Provided passage:
Mrs Mary Rebecca (May) Castles, called home on 8th August, aged 93. Saved in Lurgan at the age of nineteen under the preaching of Mr Thomas McKelvey, she was thereafter baptised and received into assembly fellowship. She and her husband, who predeceased her in December, 2004, went to live in Belfast where they spent about thirty years in the fellowship of the Parkgate assembly. Jimmy and May, as they were commonly known, returned to Lurgan about twenty years ago and were a very devoted couple to the Lord and the assembly. Their presence is greatly missed as they were always there. Brethren D Gilliland, J Twibil, E Russell, and K Jackson shared the funeral services. A son and daughter with their spouses mourn her passing.
Mrs Elizabeth (Bette) Deans was called home on 24th June following a lengthy period of declining health. Saved in 1938 she was soon baptised and added to the assembly at Plann Gospel Hall before moving with the rest of the company to the Gospel Hall, Crosshouse. Bette was an example in faithfulness among the saints for almost 70 years and along with her husband John was noted for hospitality to the Lords servants. When poor health prevented her attendance she continued to uphold the work in prayer and redoubled her efforts in letter writing, a much appreciated ministry. Remember John and the wider family circle.

Information given:

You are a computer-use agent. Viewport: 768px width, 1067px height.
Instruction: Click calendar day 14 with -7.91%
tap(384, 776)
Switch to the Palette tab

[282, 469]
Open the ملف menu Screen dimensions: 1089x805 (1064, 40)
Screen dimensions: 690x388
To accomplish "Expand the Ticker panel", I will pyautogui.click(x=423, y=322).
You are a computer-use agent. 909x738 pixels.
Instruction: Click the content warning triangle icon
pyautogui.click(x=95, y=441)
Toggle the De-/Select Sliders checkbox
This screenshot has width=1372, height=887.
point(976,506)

Task: Translate into French this sentence from the obituary notices: "When poor health prevented her attendance she continued to uphold the work in prayer and redoubled her efforts in letter writing, a much appreciated ministry."

Output for this exercise: Lorsque sa mauvaise santé l'empêcha d'être présente, elle continua de soutenir l'œuvre dans la prière et redoubla d'efforts dans l'écriture de lettres, un ministère très apprécié.